Friday, January 18, 2019

Wisdom from Computer Coding

My current children's book-in-progress is requiring me to learn about a topic on which I hitherto knew nothing: coding.

I've written two books so far in my new chapter-book series, After-School Superstars. Each book takes place in a different month-long after-school "camp." Nixie Ness, Cooking Star is coming out in June of this year; I'm now working through the copy-edited manuscript for Vera Vance, Comics Star, which will be published in early 2020.

For the third book, I've been asked to feature a camp on coding. "Sure!" I said, even though I wasn't quite sure what coding was. I asked my younger son if he ever does any coding (he's a software engineer for a company in Chicago). "Mom! I do coding all day every day!" "Oh," I said. "I thought you did computer programming." "Mom! That's what coding is!"

So now I'm learning about coding. I attended two terrific "Hour of Code" workshops at Stott Elementary in Arvada, and I'm starting to attend some sessions of the Computer Club at Boulder Country Day School. I hauled home a big stack of books from the library, of which the two most helpful have been Coding for Kids: Create Your Own Videogames with Scratch and Helping Kids with Coding for Dummies (where I am surely the biggest dummy who will ever read it).

Here's what I've learned so far: Coding is fun! Kids adore it! At Stott Elementary the kids actually begged to be able to miss recess to keep on coding their "dance party."

The program you create either works, or it doesn't. If it works, it's a thrill. When his program finally worked, one boy kept shouting, "I'm a coding genius! I'm a complete genius!"

When it doesn't work, guess what?
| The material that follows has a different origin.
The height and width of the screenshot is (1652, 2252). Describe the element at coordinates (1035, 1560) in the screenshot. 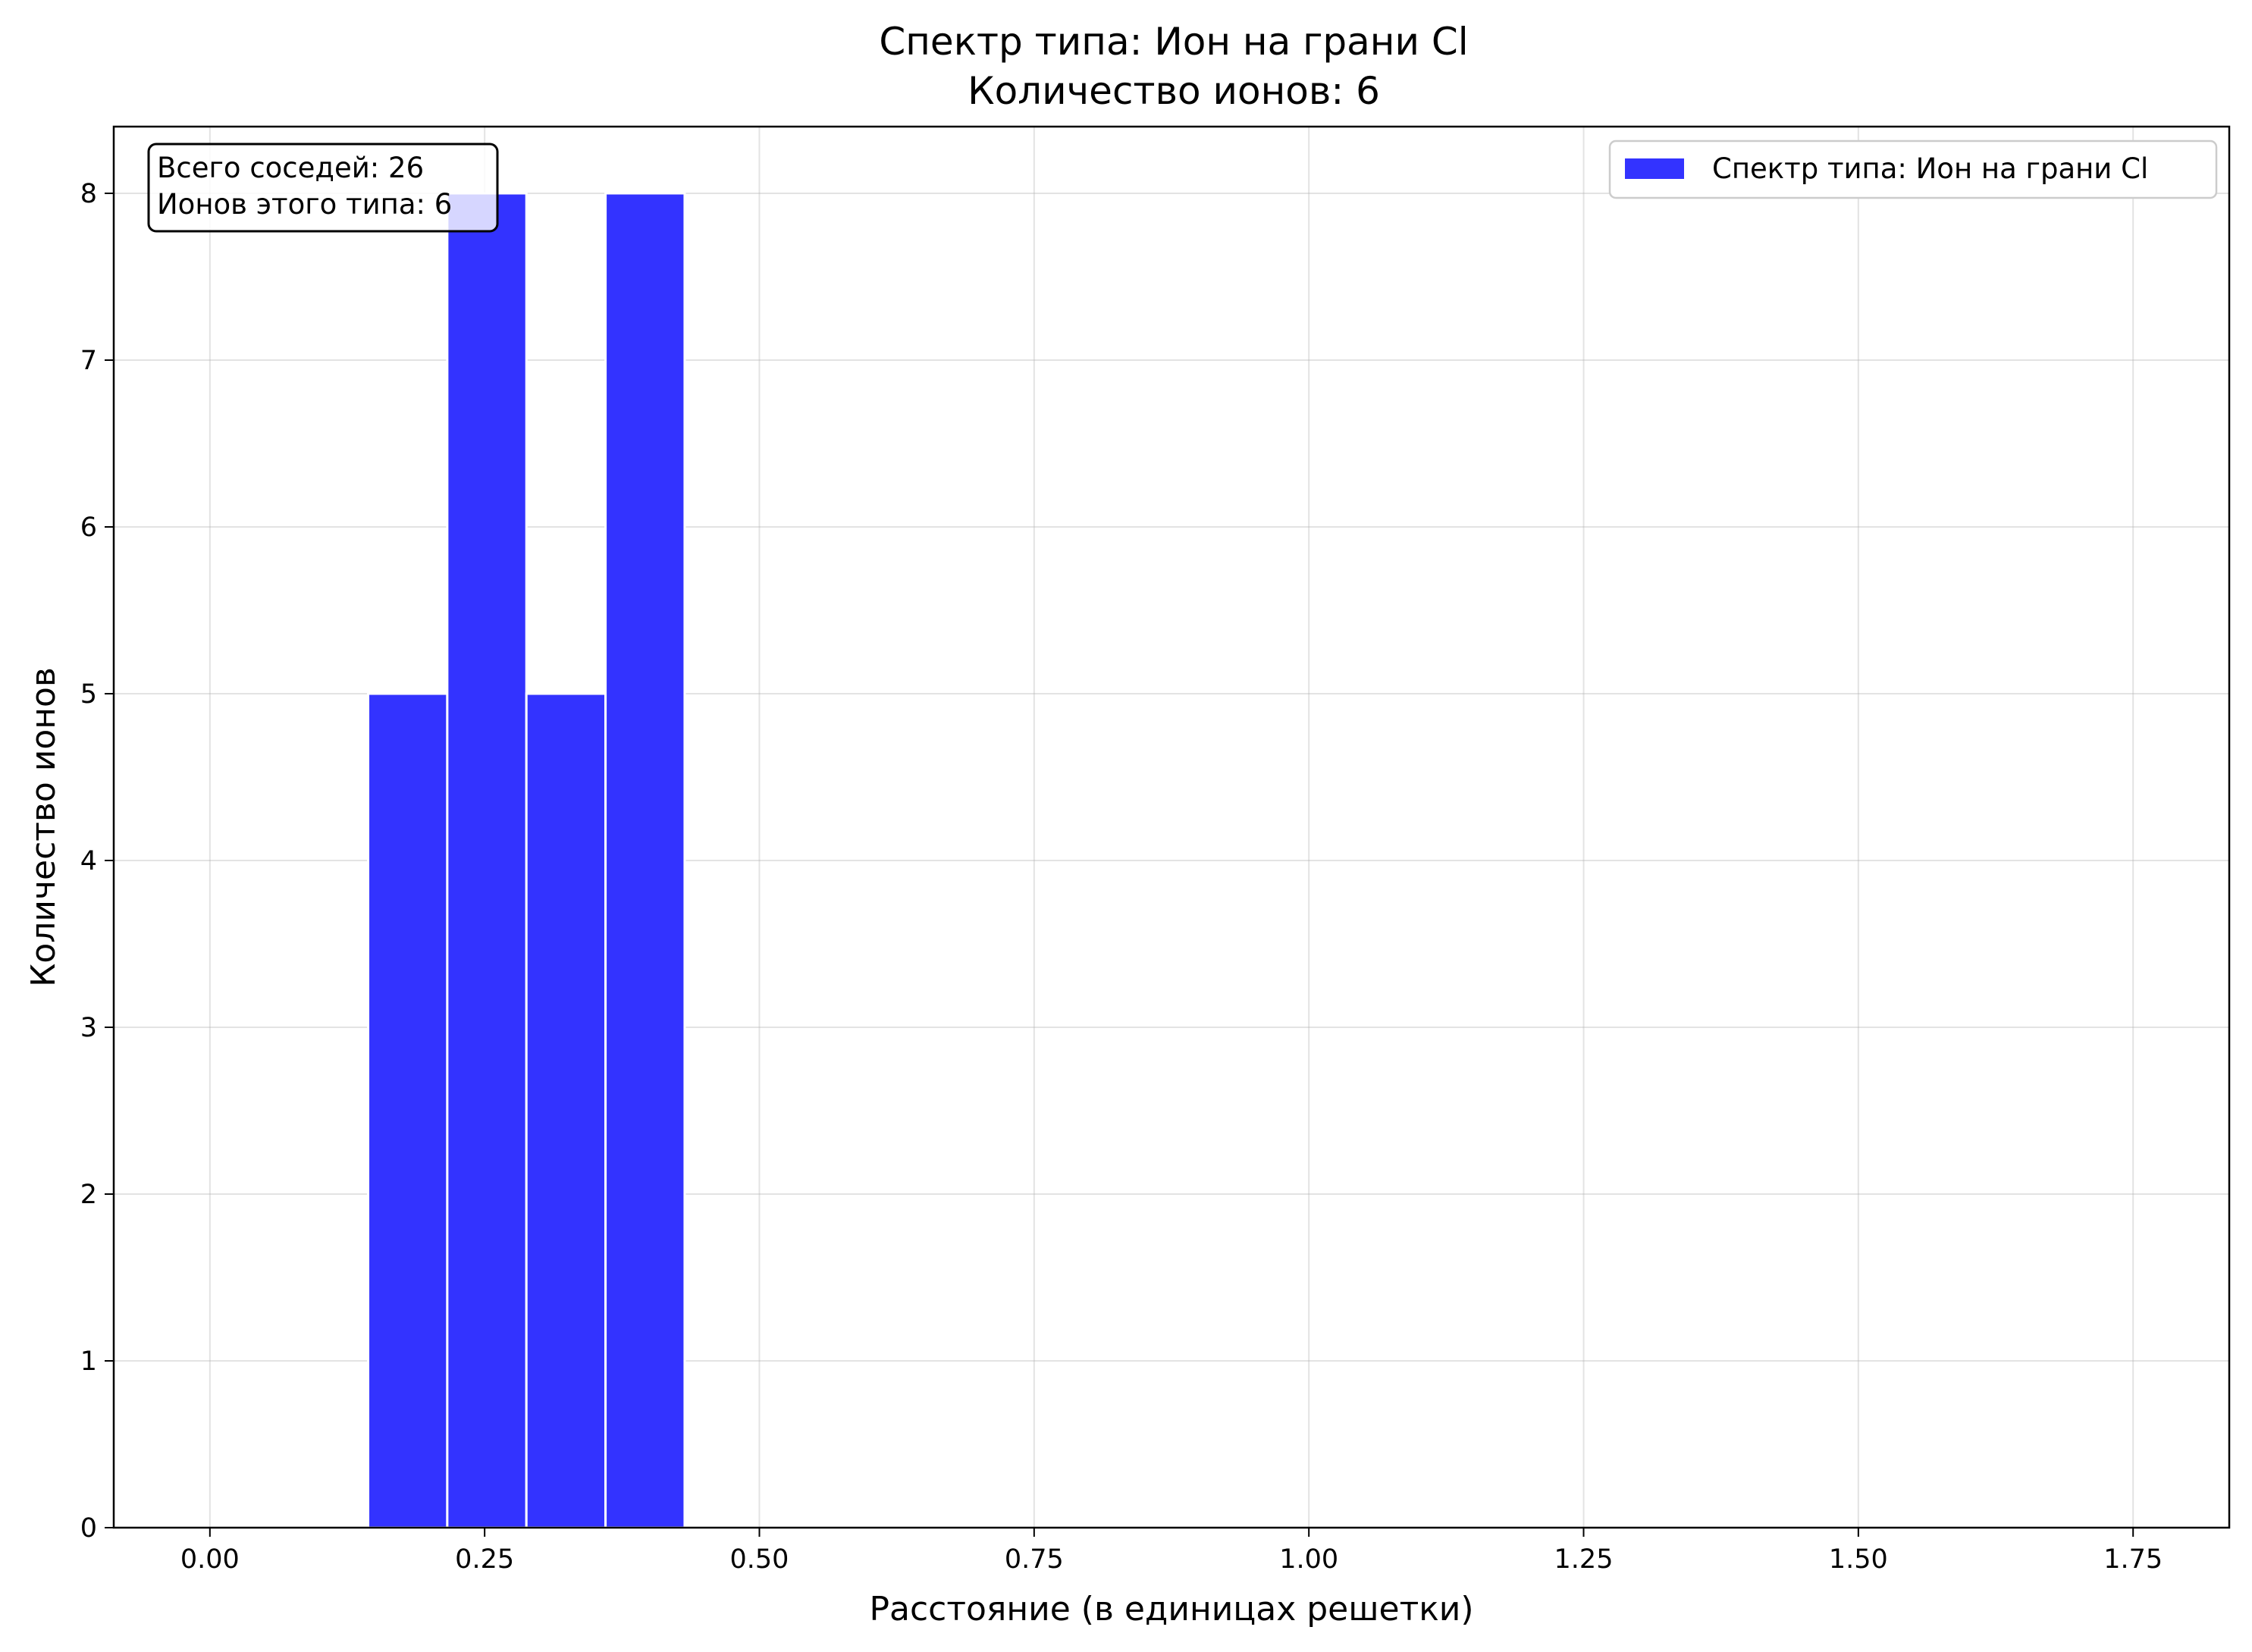

I see `x-tick-label: 0.75` at that location.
You can look at your program and figure out why it didn't work and fix it! As Megan (the brilliant teacher who ran the coding workshop at Stott), told her students, "Debugging is a huge part of coding. If something doesn't work, TRY SOMETHING ELSE." Ooh!!! That insight could be the heart of my book right there. Here's another great life lesson from Coding for Kids: "There is never just one possible solution to a problem!" Ooh!!! That insight could be my mantra as I wrestle with creating my plot.

I haven't actually tried coding myself yet... but I will soon. (Yikes!!!) What deep and important life truths will I discover in the process?